Thursday, January 04, 2007

Story Stocks

I recently had a chance to discover first-hand the perils of what I like to call "story stocks". These are the types of stocks that are supported strictly by rumour, marketing and conspicuously well-timed press releases and feature newspaper articles. Usually, I avoid these stocks, as I tend to be somewhat of a value investor, in an informal sense, although I have been known to speculate with more moderate amounts. The one thing I always forget, however, is to get off the medium to long-term horizon and put on the short-term googles.

The case in point: Liponex (LPX.TO), a company with a single drug in Phase I/II testing trials. Their drug increases HDL, High Density Lipoprotein, or what is commonly called "good cholesterol", and is now moreso a contender due to the demise of Pfizer's torcetrapib HDL-raising drug, which showed an increased rate of mortality in test subjects. On the weekend, there was a glowing article in the Globe & Mail which summarized all this, and somewhat interested in these smaller stocks as pseudo-options, due to their low price (this had closed on the Friday at 1.54). On the Tuesday following, when the markets had re-opened after the New Year's, the stock climbed precipitously, in the 60%-70% range. The volume, normally in the low 5 digits, reached over a million shares traded. I managed to get in at the low end of the day and watched as my investment grew over the day and part of the next to achieve a 50% gain. Perhaps stupidly, I felt pleased, as if somehow I had been cleverer than most. Taleb would probably laugh in my face, if I were to purport it was skill.

Of course, you know where the story ends. After the market closed on Wednesday, the stock already drifting perilously close to my buy-in price, Liponex released news that there had been some "gastrointestinal adverse effects" in their trials when people on higher dosages took the drug, causing the drop-out rate of patients to be too high to continue the study at that dosage. This obviously wasn't great news, but was it enough to push it back to the starting line? I threw a stop limit order on it, wondering if it would get pushed to my price (a loss of 10% on the purchase if it filled), and went to sleep. Woke up, and I was out of the position, at a price higher than the actual trading range for the day (probably filled someone's market order).
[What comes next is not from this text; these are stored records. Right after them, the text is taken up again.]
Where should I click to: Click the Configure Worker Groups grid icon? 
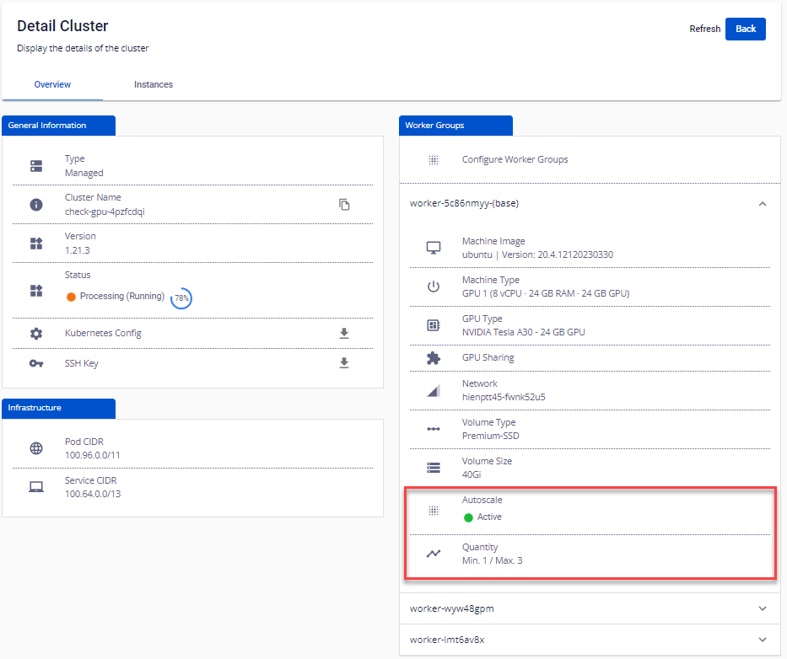point(434,159)
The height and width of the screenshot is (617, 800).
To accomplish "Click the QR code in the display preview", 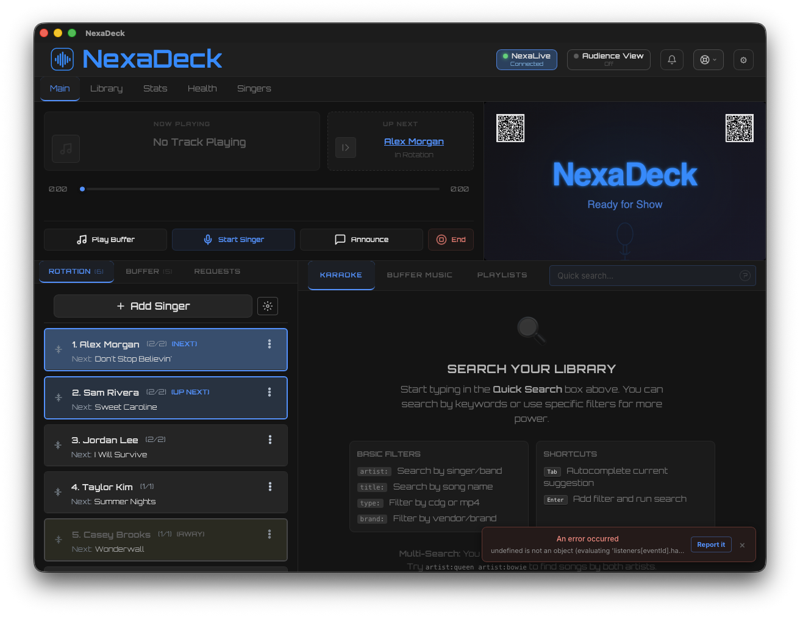I will pos(510,128).
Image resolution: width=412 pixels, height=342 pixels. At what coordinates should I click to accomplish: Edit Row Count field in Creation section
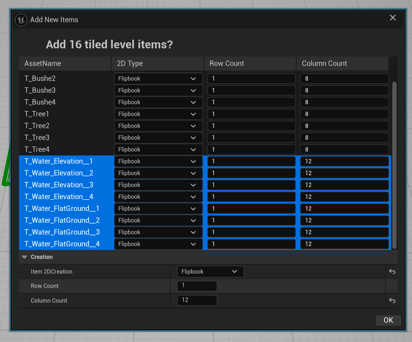pyautogui.click(x=197, y=286)
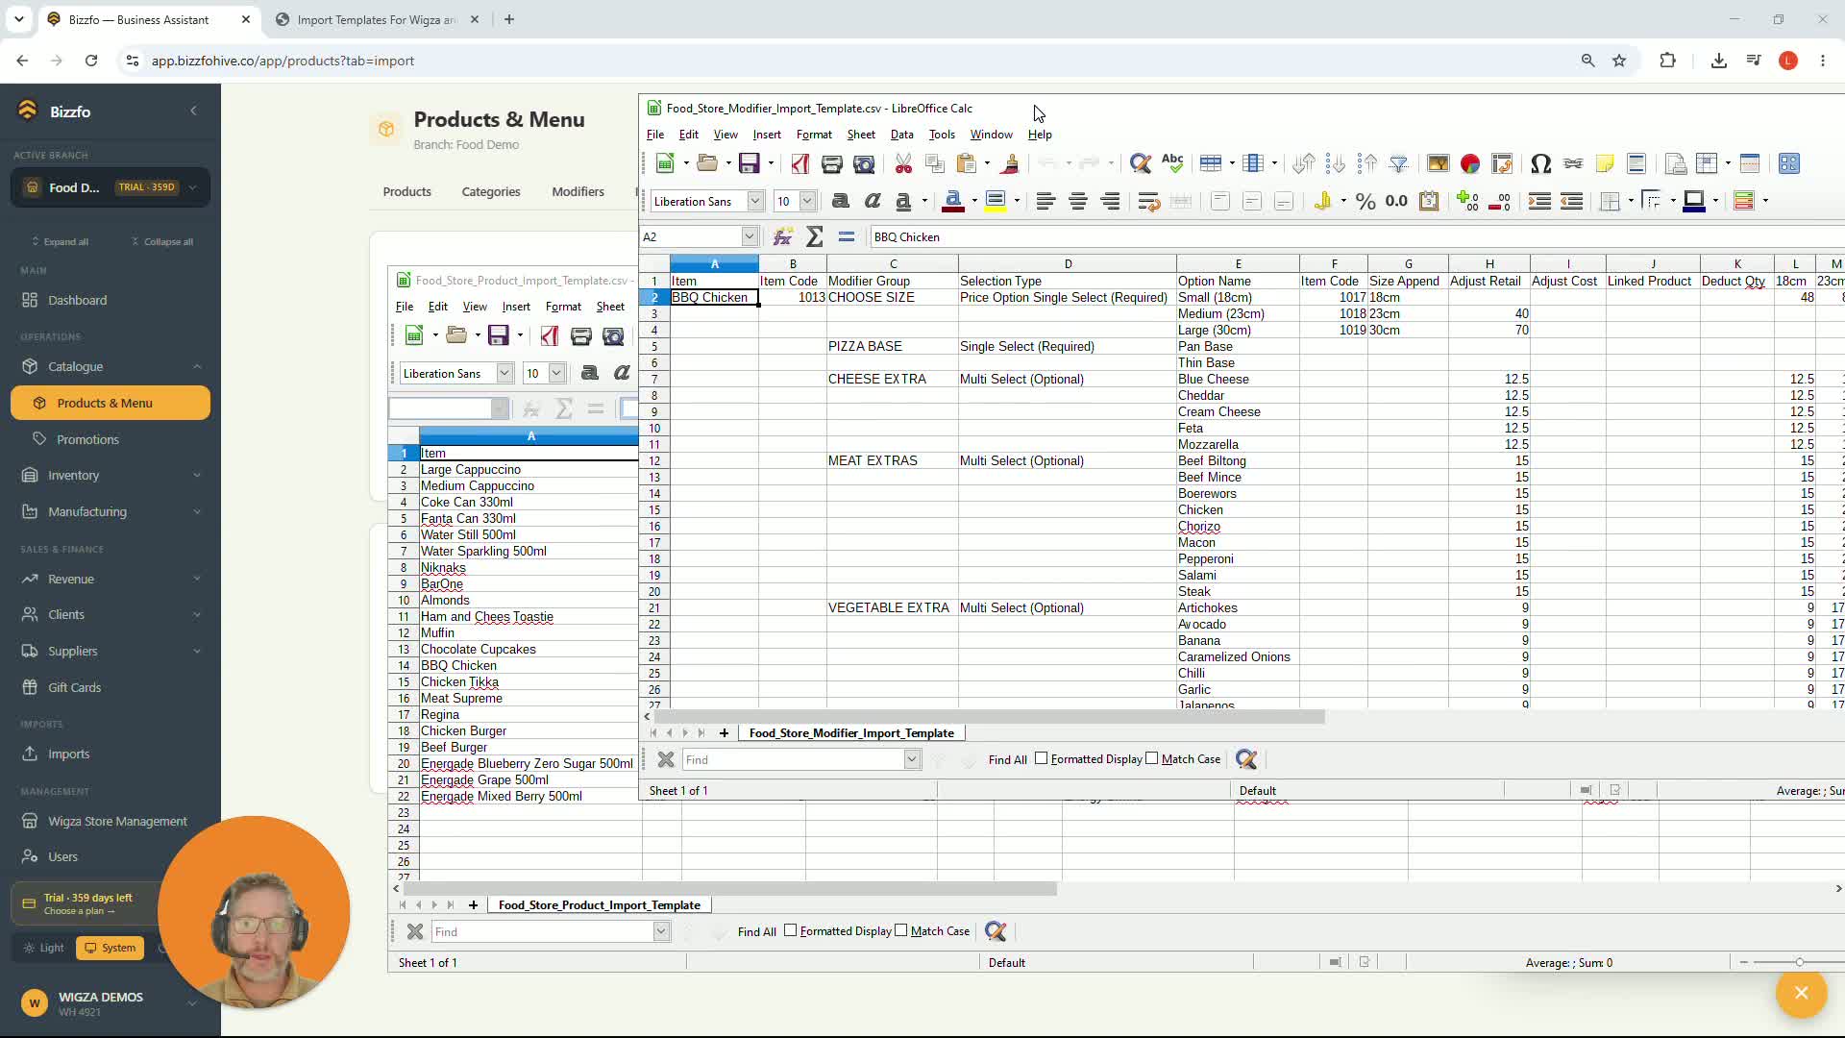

What I learned, and should have known, is that if I get into a story stock, and I make gains, I have to get out before the story fades. I assumed that somehow I knew better about this speculation, that I was buying in because I figured this story was true. The fact is, I have almost no knowledge of how the trials are progressing. I don't know anything about their competitors. I don't know the efficacy of the drug, which could impact its appeal to the larger drug distributors that would buy or license it. I fell for the story, a victim of a pseudo pump-and-dump that probably let a few investors get out with some nice gains and left me holding the bag. So, if you want to invest in a story stock, with no revenues and negative earnings, go ahead, but be very aware that it's floating on a single thread -- the tale that's told.